La nature immobilière de l’action tendant à la remise en état des lieux par suppression de l’empiétement permet corrélativement d’exclure l’application de la prescription prévue pour les actions en responsabilité de nature personnelle (Cass. 3e civ., 11 févr. 2015, n° 13-26.023, n° 146 FS – P + B).
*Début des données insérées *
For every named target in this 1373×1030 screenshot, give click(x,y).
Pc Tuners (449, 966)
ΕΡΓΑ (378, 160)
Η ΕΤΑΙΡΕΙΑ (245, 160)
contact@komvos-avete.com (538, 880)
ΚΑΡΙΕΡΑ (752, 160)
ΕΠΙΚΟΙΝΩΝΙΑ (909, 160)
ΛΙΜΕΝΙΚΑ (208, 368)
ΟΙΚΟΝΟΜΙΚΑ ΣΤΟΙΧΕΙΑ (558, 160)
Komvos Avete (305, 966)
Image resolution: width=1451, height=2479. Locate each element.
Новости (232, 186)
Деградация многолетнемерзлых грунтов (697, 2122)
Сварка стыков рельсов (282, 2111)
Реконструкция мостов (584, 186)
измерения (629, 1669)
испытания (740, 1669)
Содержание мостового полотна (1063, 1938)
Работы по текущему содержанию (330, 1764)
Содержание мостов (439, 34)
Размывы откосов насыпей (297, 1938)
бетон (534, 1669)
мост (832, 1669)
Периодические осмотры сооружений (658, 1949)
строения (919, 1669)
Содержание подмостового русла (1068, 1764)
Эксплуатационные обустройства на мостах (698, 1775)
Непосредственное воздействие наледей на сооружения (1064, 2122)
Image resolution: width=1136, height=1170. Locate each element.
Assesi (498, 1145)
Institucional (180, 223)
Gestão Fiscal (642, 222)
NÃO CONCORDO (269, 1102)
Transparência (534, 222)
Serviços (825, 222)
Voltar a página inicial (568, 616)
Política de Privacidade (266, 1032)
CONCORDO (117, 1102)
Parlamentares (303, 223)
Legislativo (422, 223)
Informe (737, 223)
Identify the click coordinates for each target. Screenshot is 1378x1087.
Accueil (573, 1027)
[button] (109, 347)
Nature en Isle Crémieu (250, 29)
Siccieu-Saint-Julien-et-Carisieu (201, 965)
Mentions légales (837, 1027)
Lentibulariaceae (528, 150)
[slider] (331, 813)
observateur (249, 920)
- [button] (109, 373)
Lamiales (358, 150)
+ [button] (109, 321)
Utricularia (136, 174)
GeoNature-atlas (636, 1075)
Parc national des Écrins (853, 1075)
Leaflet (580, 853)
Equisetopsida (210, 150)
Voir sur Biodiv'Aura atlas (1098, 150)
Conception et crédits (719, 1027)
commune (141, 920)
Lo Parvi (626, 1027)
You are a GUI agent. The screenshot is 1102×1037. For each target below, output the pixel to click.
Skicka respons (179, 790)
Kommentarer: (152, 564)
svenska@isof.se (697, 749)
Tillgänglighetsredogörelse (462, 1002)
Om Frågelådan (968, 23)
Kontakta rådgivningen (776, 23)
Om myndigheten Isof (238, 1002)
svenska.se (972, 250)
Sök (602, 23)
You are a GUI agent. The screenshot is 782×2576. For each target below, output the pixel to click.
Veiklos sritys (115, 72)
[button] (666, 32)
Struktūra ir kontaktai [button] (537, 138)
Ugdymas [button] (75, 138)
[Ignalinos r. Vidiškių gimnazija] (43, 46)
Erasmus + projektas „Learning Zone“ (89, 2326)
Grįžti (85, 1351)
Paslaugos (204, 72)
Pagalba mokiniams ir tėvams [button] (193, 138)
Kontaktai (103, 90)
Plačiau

Certaines distinctions ont cependant pu être faites s’agissant des irrégularités commises au sein d’une copropriété, bien que leur maniement s’avère à la fois incertain et délicat :

– l’action est plutôt considérée comme de nature personnelle, et soumise au délai de prescription décennal prévu par l’article 42 de la loi du 10 juillet 1965, lorsque son objet principal est d’obtenir, à travers la démolition, le respect des règles de la copropriété. L’action doit par exemple être intentée dans le délai de 10 ans lorsqu’elle vise à la suppression d’un empiétement sur les parties communes, intervenu à l’occasion de travaux autorisés par une assemblée générale (Cass. 3e civ., 19 juin 2013, n° 12-11.791, n° 734 FS – P + B). Il en est de même pour les demandes de démolition d’ouvrages édifiés sur des parties communes en contravention du règlement de copropriété ou sans autorisation (Cass. 3e civ., 6 nov. 1991, n° 90-10.128, n° 1585 P : Bull. civ. III, n° 265 ; Cass. 3e civ., 15 juin 1988, n° 86-19.030 : Bull. civ. III, n° 111) ;

– il s’agit plutôt d’une action réelle, jurisprudentiellement rattachée à la prescription trentenaire, lorsque la démarche a essentiellement pour objet d’assurer la défense et la protection du droit de propriété, en tant que tel. Relève par exemple de cette catégorie l’action tendant à la suppression d’un ouvrage ou d’un équipement empiétant sur une partie privative d’un lot de copropriété (Cass. 3e civ., 11 déc. 2012, n° 11-22.600 ; Cass. 3e civ., 20 nov. 2002, n° 00-17.539, n° 1703 FS – P + B : Bull. civ. III, n° 232), ou celle ayant pour principal objet d’obtenir la restitution de parties communes qu’un copropriétaire s’est indûment appropriées (Cass. 3e civ., 24 févr. 1993, n° 91-11.855, n° 333 P : Bull. civ. III, n° 22 ; Cass. 3e civ., 16 oct. 2013, n° 12-23.252 ; Cass. 3e civ., 26 janv. 2017, n° 15-25.144).